• _Document passage_:
Content starts

Language Variation

Language Variation allows you to have different variations of content based on a language culture. In the documentation there are other useful articles about the feature:

IPublishedContent contains all language variations of a node, and when rendering it out it will then use the Culture you are currently on. This can then be overridden on an individual property level if you want, like this:

@Model.Value("pageTitle", "fr", fallback: Fallback.ToLanguage)

Here we would attempt to render the pageTitle property in the French variant. We want to fallback to the current culture language if it can't find it in French.

The challenge arises when trying to display all values of an IPublishedContent model in a specific culture from a "current culture"-less context, like a SurfaceController.

If you do something like this:

using Microsoft.AspNetCore.Mvc;
using Umbraco.Cms.Core.Cache;
using Umbraco.Cms.Core.Logging;
using Umbraco.Cms.Core.Routing;
using Umbraco.Cms.Core.Services;
using Umbraco.Cms.Core.Web;
using Umbraco.Cms.Infrastructure.Persistence;
using Umbraco.Cms.Web.Website.Controllers;
using Umbraco.Extensions;

namespace TestStuff;

public class TestController : SurfaceController
{

    public TestController(
        IUmbracoContextAccessor umbracoContextAccessor, 
        IUmbracoDatabaseFactory databaseFactory, 
        ServiceContext services, 
        AppCaches appCaches, 
        IProfilingLogger profilingLogger, 
        IPublishedUrlProvider publishedUrlProvider)

Content ends

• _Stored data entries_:
Content starts

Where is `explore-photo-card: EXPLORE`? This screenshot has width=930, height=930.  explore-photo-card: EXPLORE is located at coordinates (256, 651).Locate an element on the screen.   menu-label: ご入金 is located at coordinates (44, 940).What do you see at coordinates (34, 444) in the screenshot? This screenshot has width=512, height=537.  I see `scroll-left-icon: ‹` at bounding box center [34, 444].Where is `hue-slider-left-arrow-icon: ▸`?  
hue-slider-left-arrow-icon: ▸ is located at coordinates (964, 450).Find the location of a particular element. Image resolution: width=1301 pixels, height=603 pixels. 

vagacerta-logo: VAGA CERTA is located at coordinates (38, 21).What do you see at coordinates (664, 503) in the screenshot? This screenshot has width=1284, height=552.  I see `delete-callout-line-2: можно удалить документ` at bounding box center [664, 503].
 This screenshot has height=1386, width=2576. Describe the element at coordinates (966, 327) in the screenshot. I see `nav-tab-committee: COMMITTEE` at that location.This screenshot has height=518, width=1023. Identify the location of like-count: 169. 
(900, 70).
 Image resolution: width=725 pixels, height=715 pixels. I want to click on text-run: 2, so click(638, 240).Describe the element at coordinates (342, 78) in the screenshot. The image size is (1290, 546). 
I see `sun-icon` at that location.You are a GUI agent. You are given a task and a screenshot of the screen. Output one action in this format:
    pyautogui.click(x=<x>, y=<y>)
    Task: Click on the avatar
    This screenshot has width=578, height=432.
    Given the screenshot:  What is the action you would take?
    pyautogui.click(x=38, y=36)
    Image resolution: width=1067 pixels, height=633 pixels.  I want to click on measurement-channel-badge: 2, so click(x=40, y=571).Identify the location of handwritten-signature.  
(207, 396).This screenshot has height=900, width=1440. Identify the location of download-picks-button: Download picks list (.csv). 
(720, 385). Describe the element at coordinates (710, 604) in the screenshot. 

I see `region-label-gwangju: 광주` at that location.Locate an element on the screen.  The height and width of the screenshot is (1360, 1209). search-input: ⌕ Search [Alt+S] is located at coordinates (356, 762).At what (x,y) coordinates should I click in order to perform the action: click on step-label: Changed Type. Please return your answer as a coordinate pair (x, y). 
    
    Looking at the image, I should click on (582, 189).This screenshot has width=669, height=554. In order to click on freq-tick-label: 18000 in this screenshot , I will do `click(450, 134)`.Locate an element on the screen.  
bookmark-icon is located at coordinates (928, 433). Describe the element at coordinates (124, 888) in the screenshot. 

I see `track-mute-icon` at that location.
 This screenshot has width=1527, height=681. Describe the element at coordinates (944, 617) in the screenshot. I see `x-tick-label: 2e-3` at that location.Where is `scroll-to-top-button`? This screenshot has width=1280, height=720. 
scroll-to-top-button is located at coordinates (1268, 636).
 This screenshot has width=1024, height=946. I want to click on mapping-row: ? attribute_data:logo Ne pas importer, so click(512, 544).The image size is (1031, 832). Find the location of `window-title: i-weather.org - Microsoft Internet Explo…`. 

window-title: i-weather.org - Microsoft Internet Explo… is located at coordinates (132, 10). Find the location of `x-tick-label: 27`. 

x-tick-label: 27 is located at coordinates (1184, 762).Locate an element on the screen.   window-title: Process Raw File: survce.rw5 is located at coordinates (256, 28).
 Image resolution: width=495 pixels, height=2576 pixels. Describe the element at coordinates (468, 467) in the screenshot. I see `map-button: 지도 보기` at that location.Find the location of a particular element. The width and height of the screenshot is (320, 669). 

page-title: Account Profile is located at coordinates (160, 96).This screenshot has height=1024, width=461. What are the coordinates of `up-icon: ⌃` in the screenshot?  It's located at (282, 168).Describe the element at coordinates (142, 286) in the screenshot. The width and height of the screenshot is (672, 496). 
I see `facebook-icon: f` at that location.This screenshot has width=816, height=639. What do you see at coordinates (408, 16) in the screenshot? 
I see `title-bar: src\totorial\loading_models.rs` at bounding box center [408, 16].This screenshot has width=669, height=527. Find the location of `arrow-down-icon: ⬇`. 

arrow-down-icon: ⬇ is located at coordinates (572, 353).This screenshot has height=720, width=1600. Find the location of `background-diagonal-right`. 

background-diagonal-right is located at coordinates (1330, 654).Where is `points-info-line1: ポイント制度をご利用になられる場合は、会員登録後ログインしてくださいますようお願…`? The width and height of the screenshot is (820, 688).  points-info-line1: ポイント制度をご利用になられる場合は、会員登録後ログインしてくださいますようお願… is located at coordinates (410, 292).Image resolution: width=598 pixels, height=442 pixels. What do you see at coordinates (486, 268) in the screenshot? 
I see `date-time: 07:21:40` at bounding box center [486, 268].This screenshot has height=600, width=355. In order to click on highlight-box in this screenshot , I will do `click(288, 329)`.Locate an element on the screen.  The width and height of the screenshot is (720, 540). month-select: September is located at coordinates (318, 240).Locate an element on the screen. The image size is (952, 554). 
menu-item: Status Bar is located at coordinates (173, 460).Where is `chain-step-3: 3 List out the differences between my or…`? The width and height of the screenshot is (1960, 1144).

Content ends

Answer these questions from the language variation text:
1. What does IPublishedContent contain?
2. What is given as an example of a "current culture"-less context?
3. What namespace is declared in the code sample?

1. All language variations of a node.
2. A SurfaceController.
3. TestStuff.